**Task to complete:**
Copy every line of the following data that includes the string "Papell".

##########

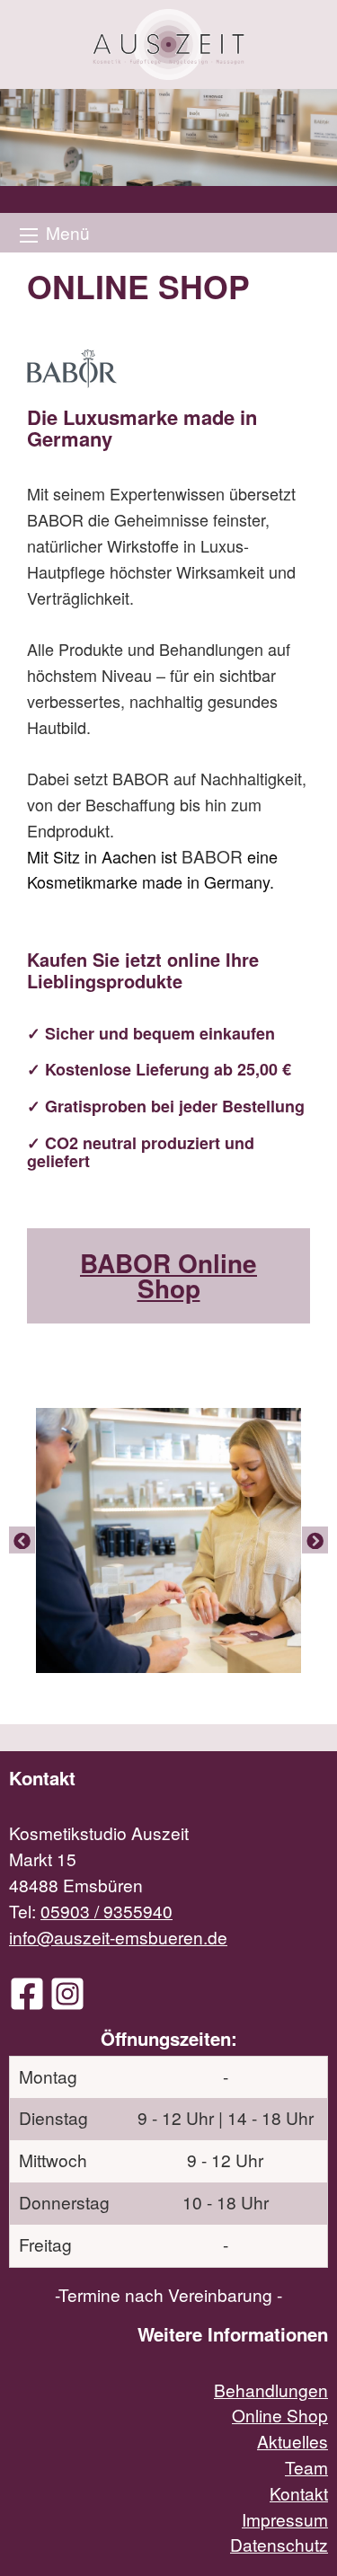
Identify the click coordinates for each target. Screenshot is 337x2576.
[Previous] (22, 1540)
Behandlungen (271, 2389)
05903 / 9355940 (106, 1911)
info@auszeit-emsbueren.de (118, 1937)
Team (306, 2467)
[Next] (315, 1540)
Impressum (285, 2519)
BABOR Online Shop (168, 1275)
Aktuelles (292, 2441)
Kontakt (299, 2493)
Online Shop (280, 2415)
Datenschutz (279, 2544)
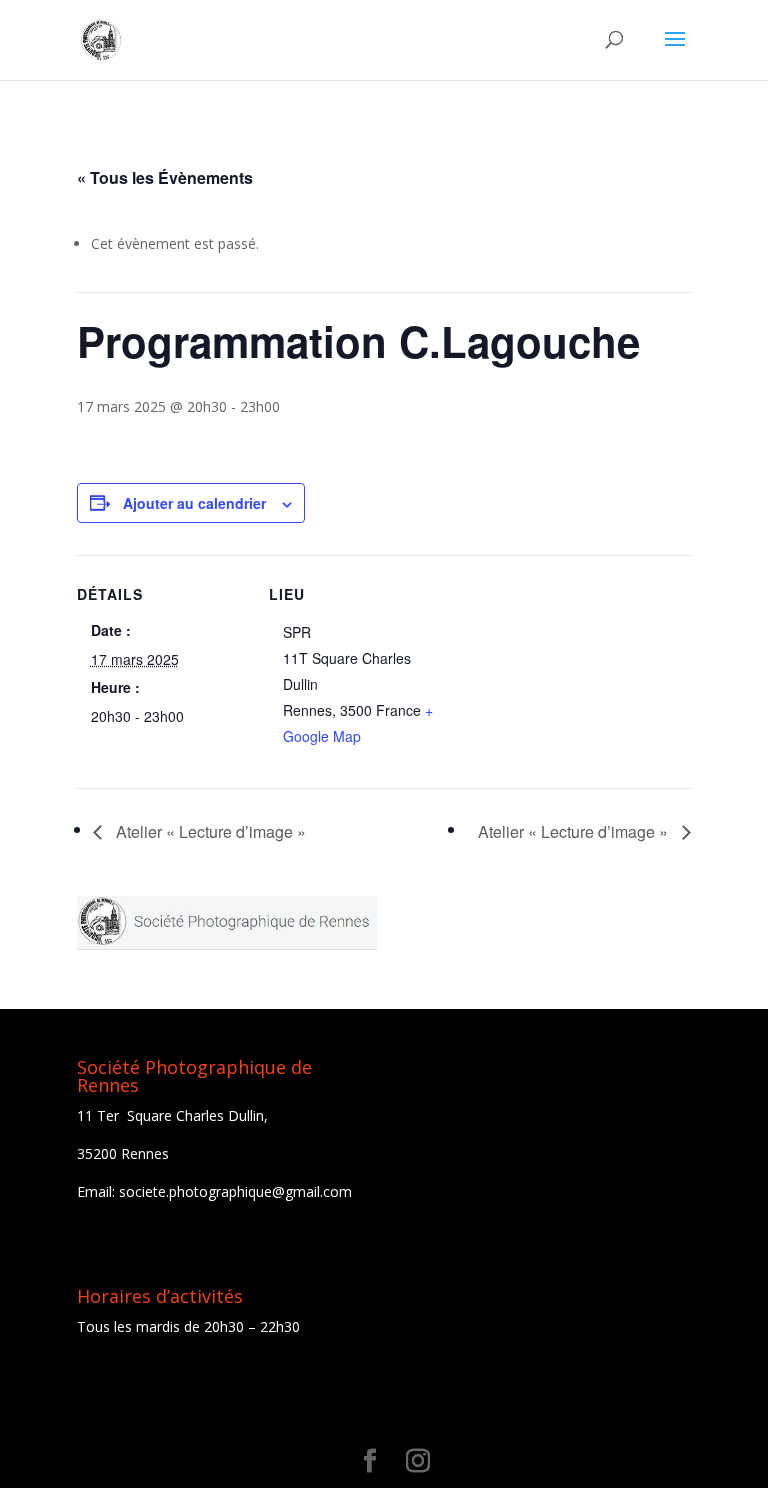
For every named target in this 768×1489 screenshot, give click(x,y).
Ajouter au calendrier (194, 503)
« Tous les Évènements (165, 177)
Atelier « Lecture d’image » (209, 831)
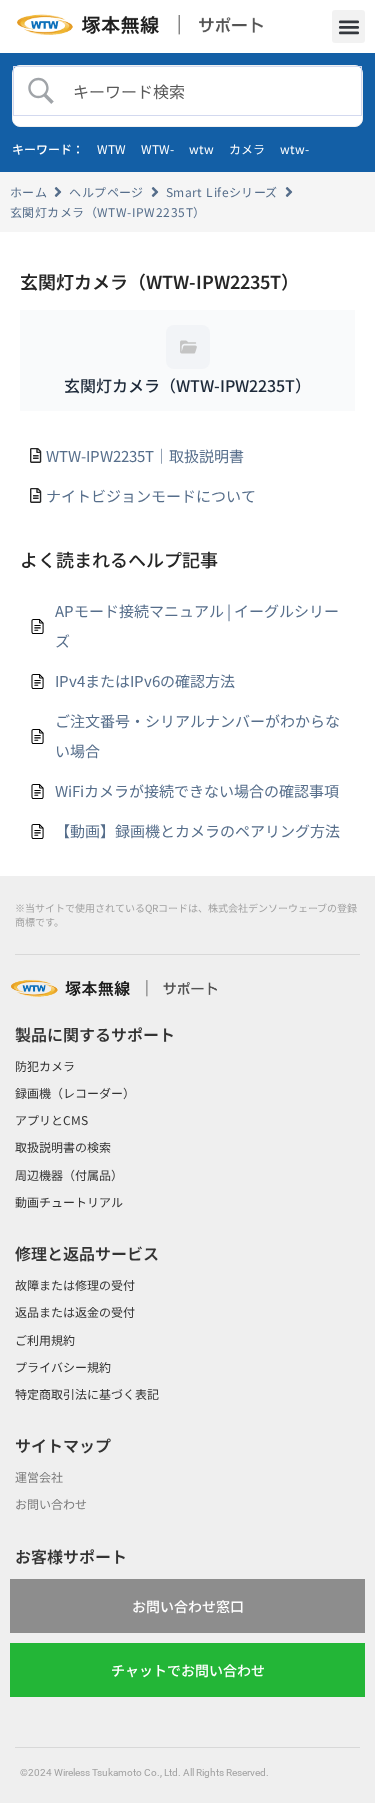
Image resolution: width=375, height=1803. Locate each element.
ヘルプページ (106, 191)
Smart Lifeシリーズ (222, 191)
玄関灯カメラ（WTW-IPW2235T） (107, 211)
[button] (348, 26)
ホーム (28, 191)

##########

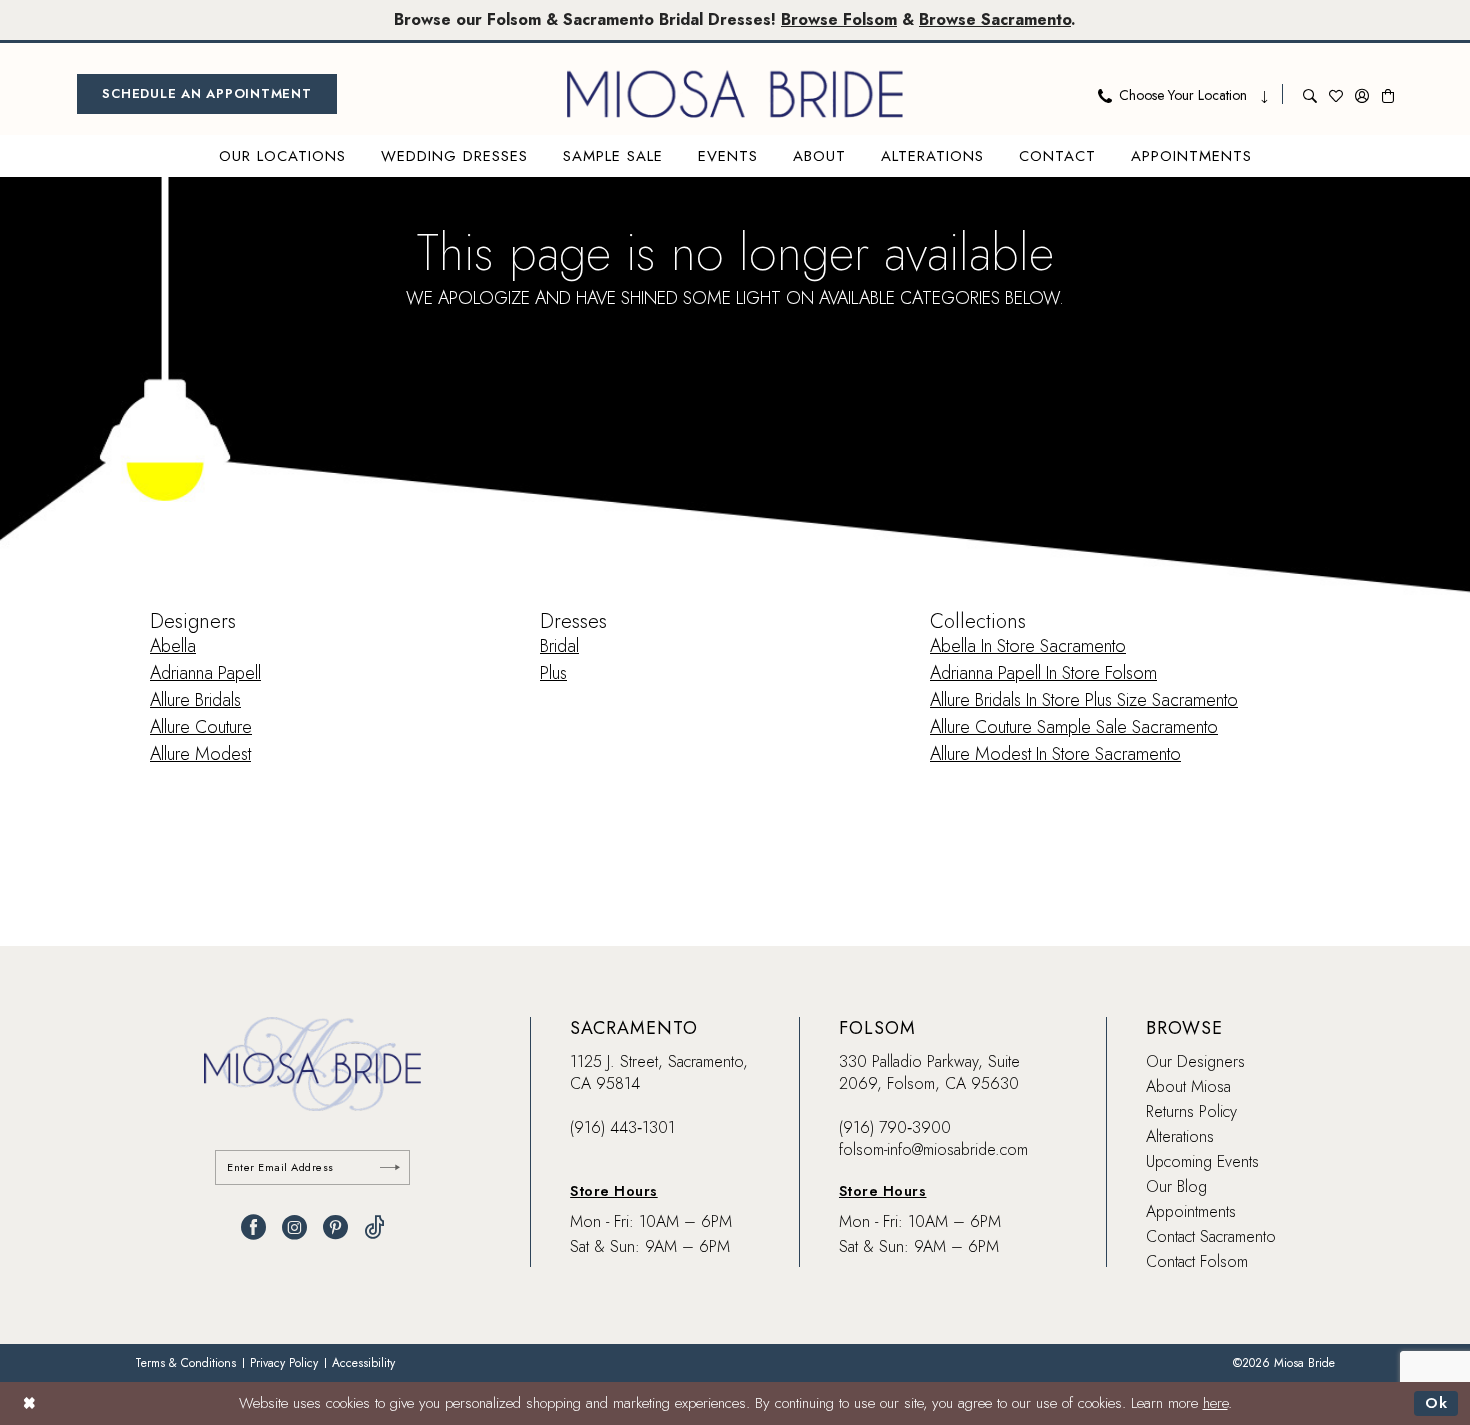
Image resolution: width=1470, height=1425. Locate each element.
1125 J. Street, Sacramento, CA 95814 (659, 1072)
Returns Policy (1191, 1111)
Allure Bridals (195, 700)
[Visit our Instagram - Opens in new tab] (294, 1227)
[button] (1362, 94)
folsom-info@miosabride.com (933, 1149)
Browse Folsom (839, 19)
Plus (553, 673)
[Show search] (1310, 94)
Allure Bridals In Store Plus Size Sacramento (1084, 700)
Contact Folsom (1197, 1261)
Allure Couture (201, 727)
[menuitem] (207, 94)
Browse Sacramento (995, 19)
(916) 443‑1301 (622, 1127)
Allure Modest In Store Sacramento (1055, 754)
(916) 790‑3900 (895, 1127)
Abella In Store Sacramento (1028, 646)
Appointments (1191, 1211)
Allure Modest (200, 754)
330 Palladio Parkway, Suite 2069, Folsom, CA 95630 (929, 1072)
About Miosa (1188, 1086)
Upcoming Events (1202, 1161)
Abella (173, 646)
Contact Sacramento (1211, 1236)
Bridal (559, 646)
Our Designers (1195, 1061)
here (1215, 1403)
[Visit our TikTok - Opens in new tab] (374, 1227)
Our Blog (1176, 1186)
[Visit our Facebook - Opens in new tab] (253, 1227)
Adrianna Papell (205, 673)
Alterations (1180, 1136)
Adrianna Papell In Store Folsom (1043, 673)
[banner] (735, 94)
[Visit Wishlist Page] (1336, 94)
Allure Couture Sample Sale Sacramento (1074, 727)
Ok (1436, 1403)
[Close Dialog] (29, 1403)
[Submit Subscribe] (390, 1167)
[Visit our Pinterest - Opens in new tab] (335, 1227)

##########

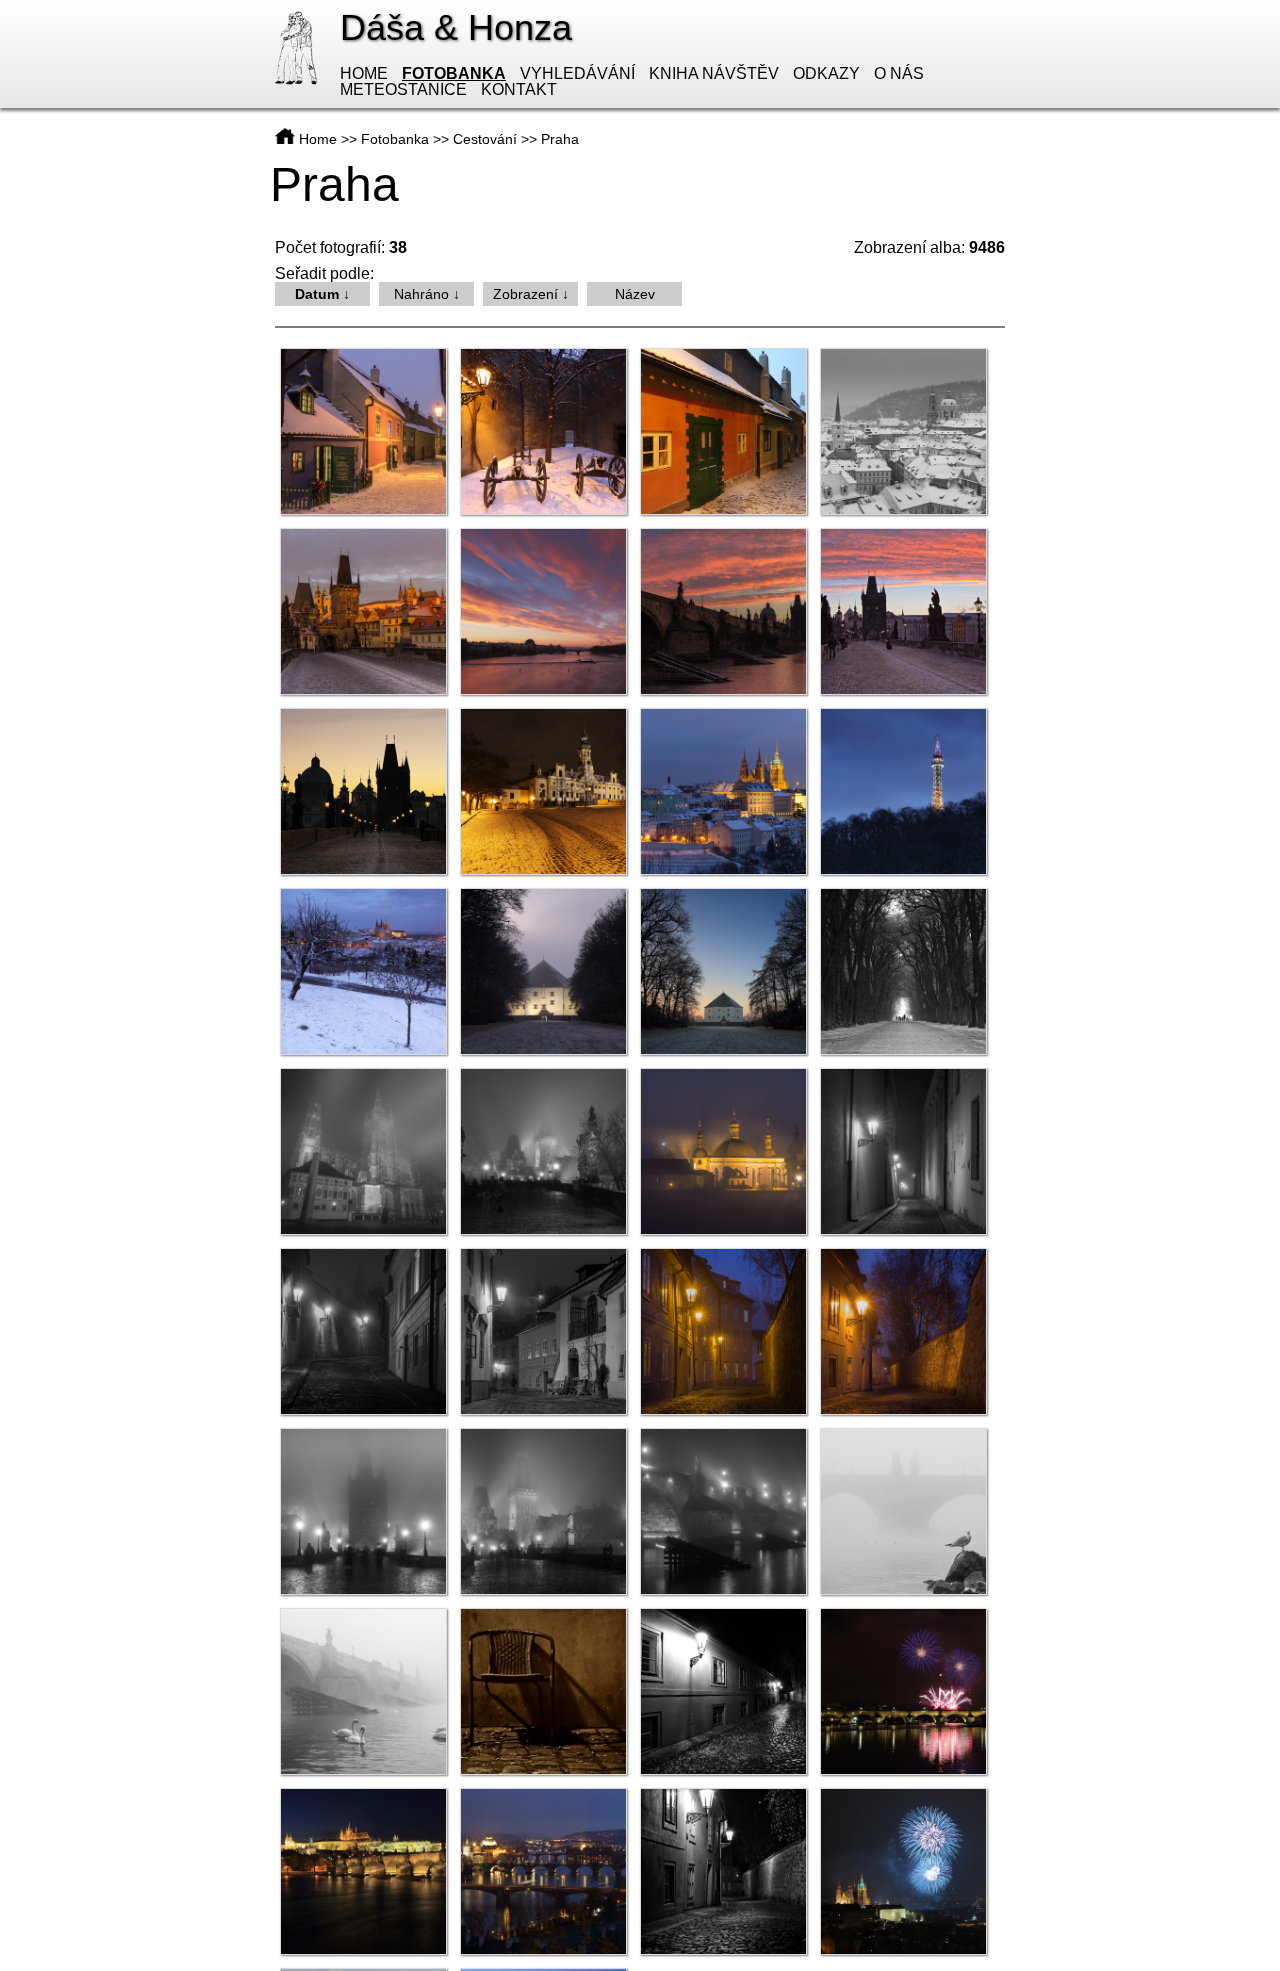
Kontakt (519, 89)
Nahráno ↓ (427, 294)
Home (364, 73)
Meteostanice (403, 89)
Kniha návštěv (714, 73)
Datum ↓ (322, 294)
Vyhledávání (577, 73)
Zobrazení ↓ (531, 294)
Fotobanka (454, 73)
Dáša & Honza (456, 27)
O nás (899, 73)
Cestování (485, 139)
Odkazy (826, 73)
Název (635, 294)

##########

**Finished task:**
Adrianna Papell (205, 673)
Adrianna Papell In Store Folsom (1043, 673)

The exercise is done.